Does that mean there is little to worry about? Definitely not. The publication of results by polling station might have eased tensions for a short while, and the opposition has largely refrained from inflammatory rhetoric recently. But the cycle of protests and the heavy-handed response by the security forces which has already cost several lives in Kinshasa and other opposition strongholds continues. Furthermore, with the failure of Kamerhe’s lawsuit at the Supreme Court, which is considered to be biased towards Kabila, official means of contestation are exhausted. Overall, the next moves of the opposition – and the government – are difficult to predict. The argument of the Kabila camp that he would have won the elections even without any of the abovementioned irregularities in the process does not really carry weight as there is simply too much room for speculation and anger. A political dialogue or possibly a re-assessment of results is inevitable. 

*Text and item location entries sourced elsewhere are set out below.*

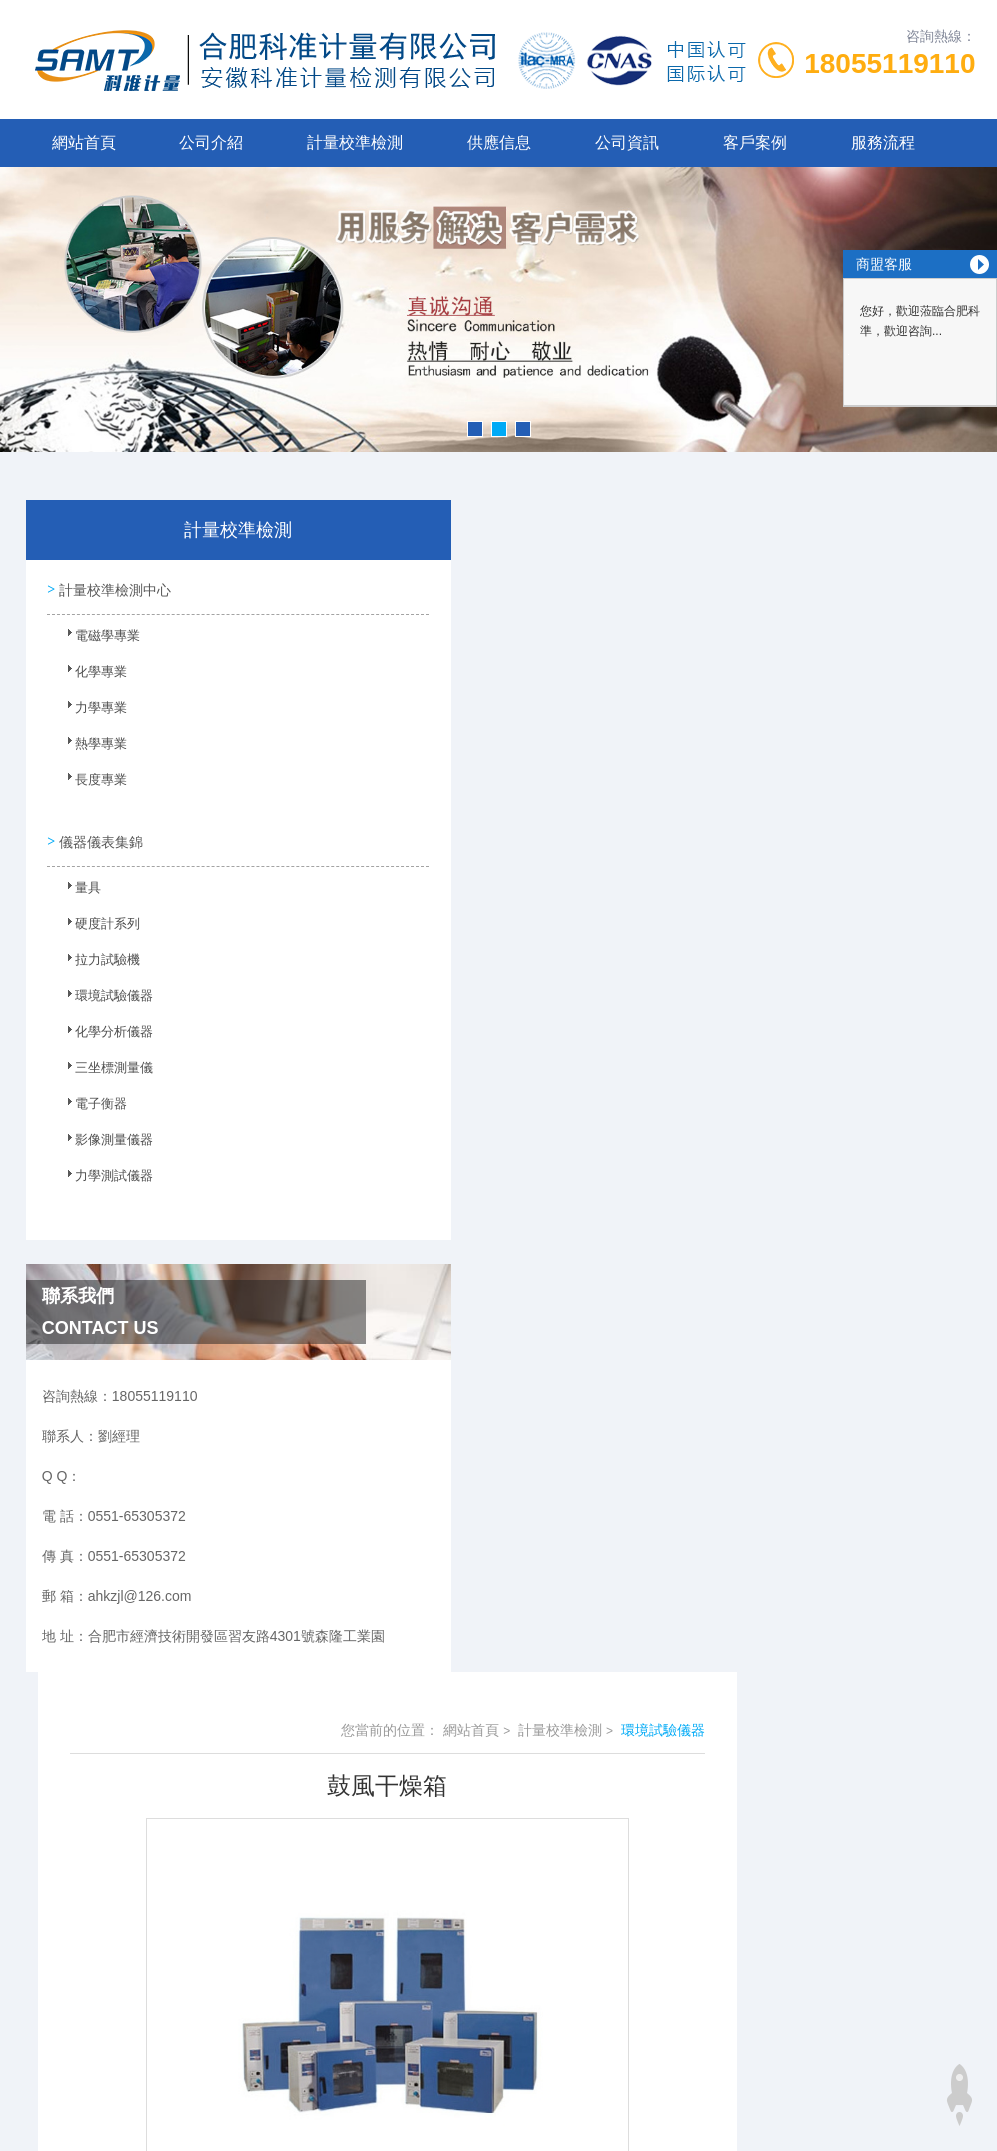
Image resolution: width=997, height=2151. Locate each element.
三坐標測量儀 (103, 1067)
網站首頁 (84, 142)
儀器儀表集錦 (100, 835)
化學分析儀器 (103, 1031)
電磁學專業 (97, 640)
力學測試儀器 (103, 1175)
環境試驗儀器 (103, 995)
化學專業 (91, 676)
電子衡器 (91, 1103)
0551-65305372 (340, 1782)
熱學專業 (91, 748)
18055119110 (889, 63)
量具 (79, 887)
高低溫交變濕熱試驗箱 (450, 1106)
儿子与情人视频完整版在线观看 (98, 1981)
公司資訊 (627, 142)
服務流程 (883, 142)
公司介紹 (211, 142)
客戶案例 (755, 142)
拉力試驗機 (97, 959)
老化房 (401, 1072)
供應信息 (499, 142)
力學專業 (91, 712)
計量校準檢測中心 (114, 588)
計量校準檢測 (355, 142)
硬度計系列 (97, 923)
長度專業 (91, 784)
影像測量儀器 (103, 1139)
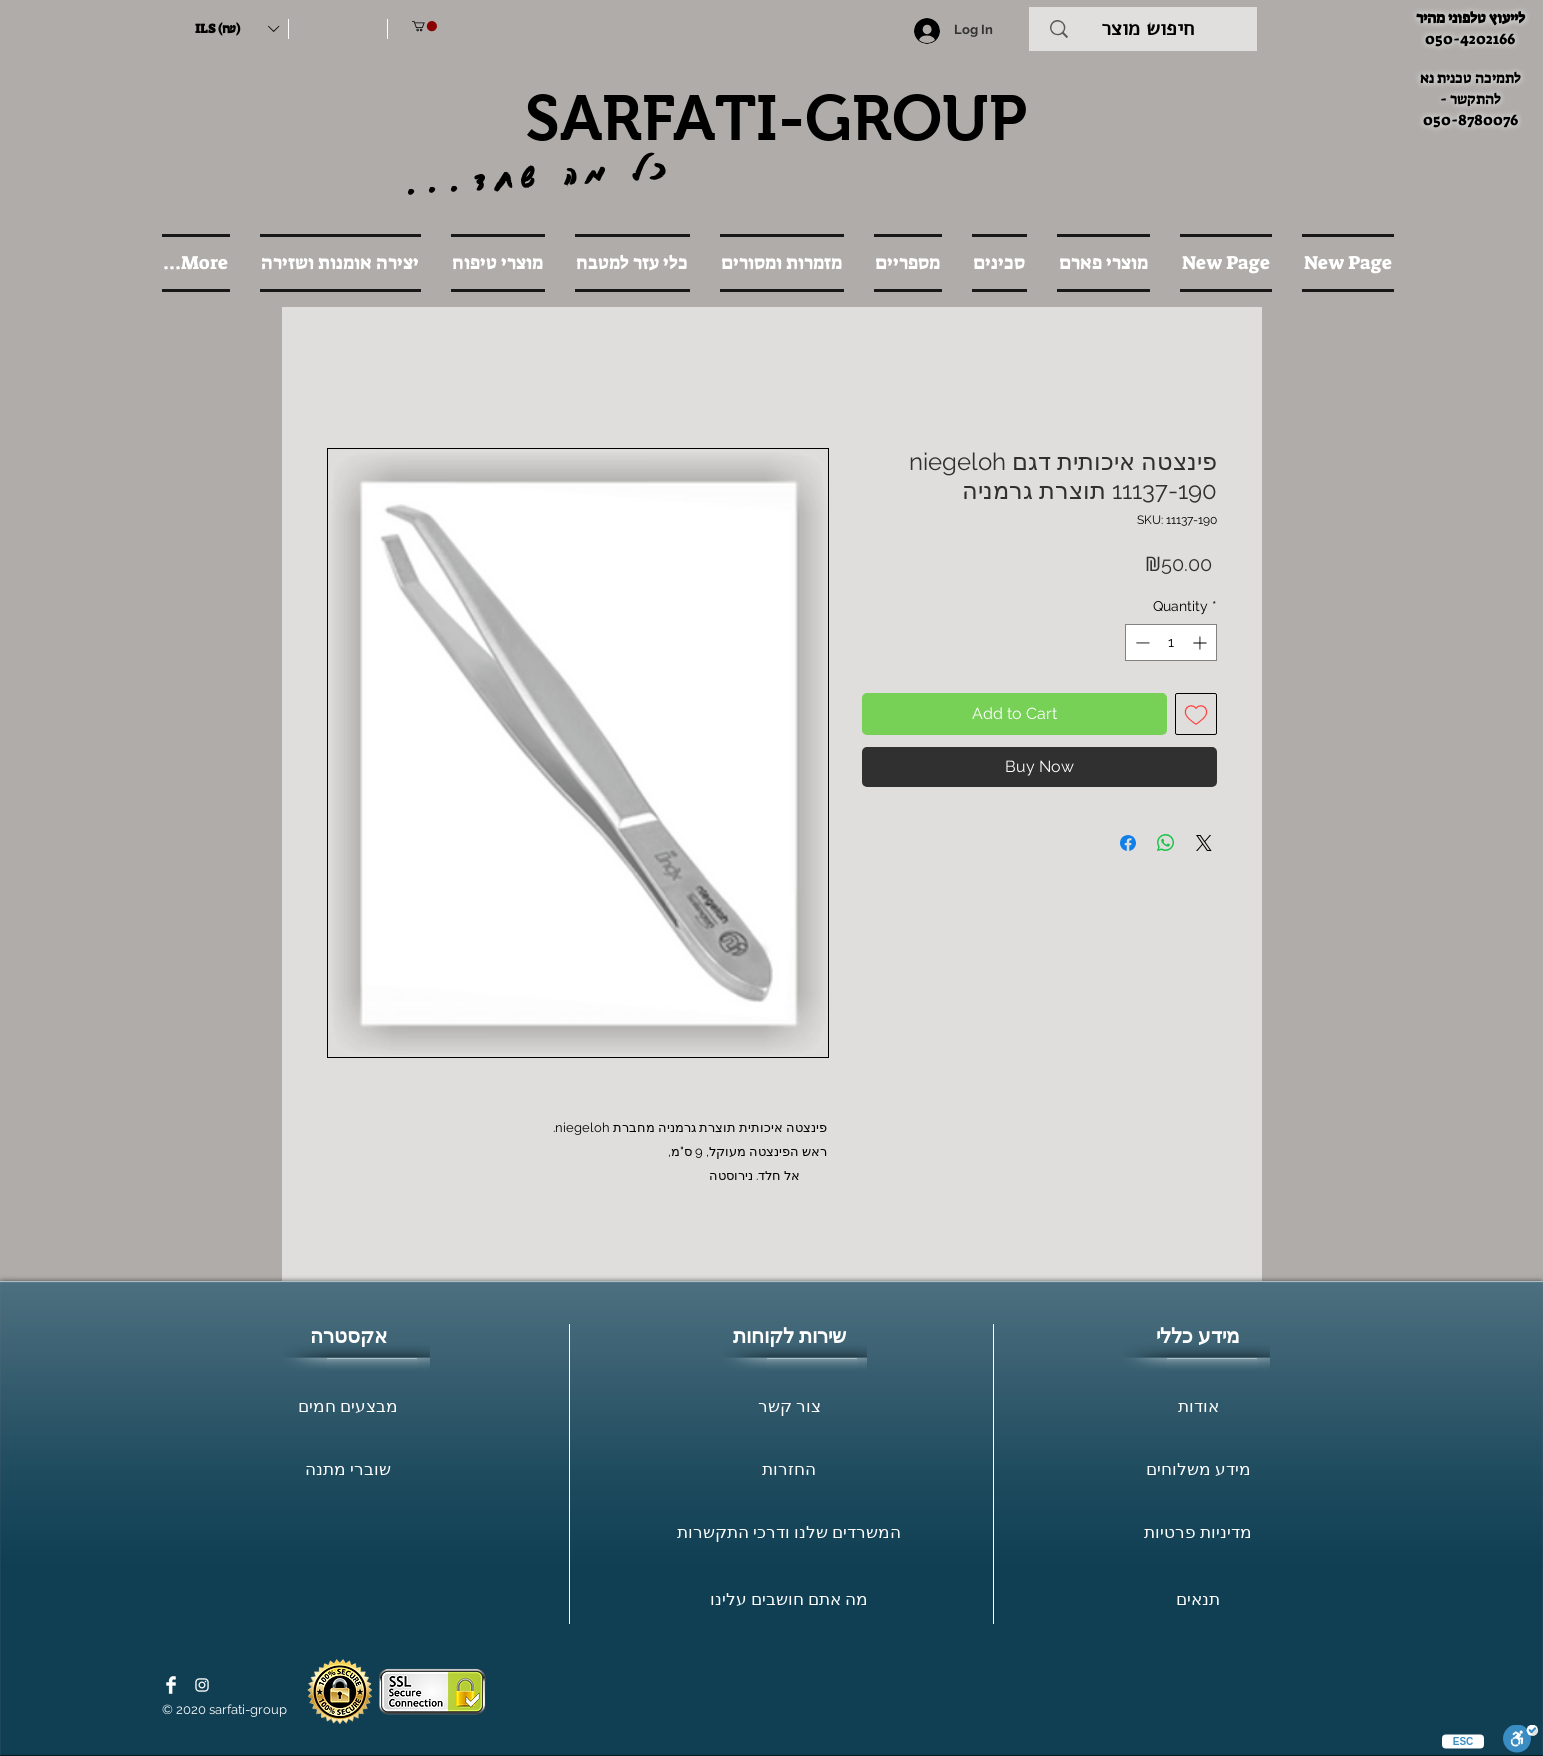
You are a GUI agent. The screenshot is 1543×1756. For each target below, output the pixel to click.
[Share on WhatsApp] (1166, 843)
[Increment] (1201, 642)
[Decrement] (1140, 642)
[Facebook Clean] (171, 1685)
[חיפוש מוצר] (1147, 29)
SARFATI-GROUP (776, 118)
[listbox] (237, 29)
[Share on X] (1204, 843)
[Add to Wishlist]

In this situation it proves particularly problematic that the international engagement has wound down since 2006. It is less the cut-back in financial contributions to the elections, but rather the relative indifference towards the political process in recent years that gives international actors, especially the UN mission, limited leverage. In addition, the results of the legislative elections are still pending. Compilation will be very time-consuming and is liable to have rather more flaws than the presidential tabulation. In many areas the legislative election results have almost more significance than those of the presidential ballot, making them a potential source of serious contention. 

Against this background, wait-and-see tactics are clearly out of place. The security situation remains unpredictable, even without a slide into outright war. It seems likely that the DRC will follow the path of other countries in the region with a small circle of ruling elites tightening their grip on the state and a shrinking space for political opposition and civil society. 

The consequences can be observed in countries like Burundi where a wave of political killings now seems to have culminated in another round of organised armed response. To prevent such a scenario, the trust of the Congolese people in the political process must, at least partly, be restored – and it seems unlikely that this is possible without some kind of outside mediation. A half-hearted international response might be too little, too late. The European Union needs to follow up on the critical assessment of its elections observation mission, push for a serious examination of irregularities and generally, for a more open political space in the DRC.